Dilemma, Family, Identity, Illusion, Judaism, Memory, Obsession, Seeking, Travel

Budapest: Beauty or Beast?

Is the Budapest Parliament beautiful even if it passes beastly legislation?

Is the Budapest Parliament beautiful even if it passes beastly legislation?

It’s Halloween, a chance to contemplate what is more creepy: a truly beautiful person masquerading as a hideous beast, or an attractive costume that camouflages beastly hate? Two very different news items on Hungary, one on beauty, the other on beastliness, grabbed my attention in the last week.  The first, the results of a Conde Nast Traveler survey, proclaimed Budapest to be one of the best cities in the world, tied for second place with Florence, Italy, according to readers. For a moment I felt smug that I had studied, lived and worked there on and off between 1988-1992, during and after college, as the country emerged from decades of socialist rule. In 1989, Viktor Orbán, a trim 26 year old, was the handsome face of Fidesz (Alliance of Young Democrats), a political party whose vigor and verve blew like a brisk breeze through a musty mausoleum. To keep out the old guard and ensure a fresh start for the country, Fidesz even prohibited anyone older than 35 from joining their party.

My relationship to the city had been more intense than that of a typical foreigner. I had an obsessive love affair with it and Magyar, the language of my name. Budapest’s elegance, its wide curving boulevards, rolling hills and verdant parks, much of it easily accessible on a network of yellow streetcars, a swooshing underground and roaring blue buses, enchanted me. When I wasn’t there, I had intense dreams about it, as if the city itself were summoning me to return, again and again. I’d wake up infused with an indescribable longing, wondering why we were apart. I kept going back, finding different jobs that allowed me to be there. And I swooned over the language. That a famous poet, Dezső Kosztolányi, had composed a sensual, onomatopoeic ballad, “Ilona”, that many knew and a few people even recited to me from memory, gave my name a delicious context, offering me a kind of cultural connection I hadn’t experienced in the United States. That my name was celebrated, instead of badly enunciated, brought a huge social relief. That citizens of Budapest recited poetry, period, filled me envy, as did the cultural cohesion forged by common literature. Then, in my early 20s, I wanted to see, hear, taste, touch and smell Budapest’s beauty, despite knowing that the Hungarian government, decades before, had shipped hundreds of thousands of Jews, including my father and his family, to concentration camps, and murdered thousands of others on the spot.
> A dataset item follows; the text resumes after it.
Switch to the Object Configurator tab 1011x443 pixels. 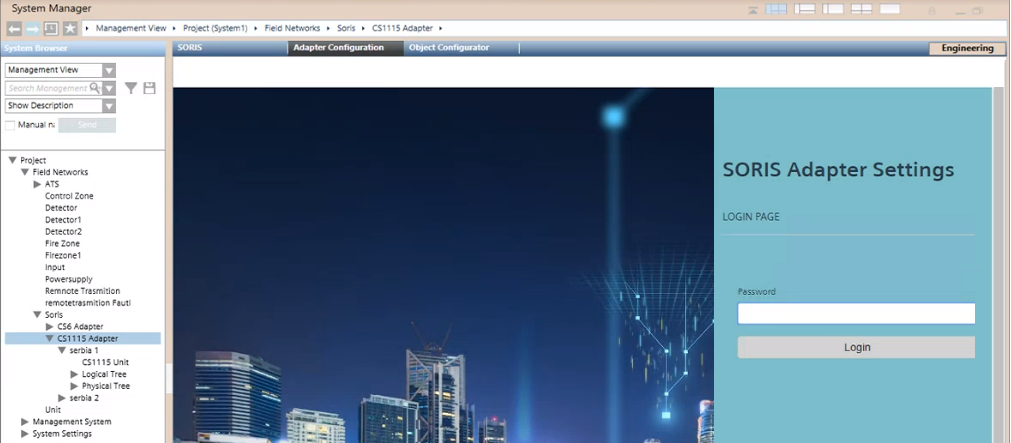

It would have been simple to write off the entire country for collaborating in the Holocaust, but how could I completely reject a place and its lullaby of a language that birthed my name?

The headline of the second item read “Hungary has Fallen.”  I clicked on an e-mail from watchdog.net to read: “President János Áder has just signed away the rights of all that was left of Hungary’s opposition parties after years of gutting legislative powers, crippling the free press, and eliminating all mention of a ‘republic’ in the country’s constitution.”  The news, on the heels of a New York Times piece on the resurgence of antisemitism in Hungary, did not come as a complete surprise. Since I started this blog, I’ve been loosely following Hungarian Spectrum by fellow writer and astute analyst Eva Balogh. Each time I scan an update, my heart sinks and my gut contracts.  It’s as if I’m learning about an old lover who has relapsed into addiction and whose friends stand by helplessly as his life deteriorates.  Indeed, the European Union and the United States have been looking on as Viktor Orbán, now a portly 50 and Prime Minister, has supported controversial changes to the Hungarian constitution that would have appalled his earliest backers and possibly his own youthful self.  In recent days, Orbán has decorated three prominent extreme-right wing figures, including avowed anti-Semites. He, too, has become inebriated with whatever is the creepy, addictive strain that poisons Hungarian political life.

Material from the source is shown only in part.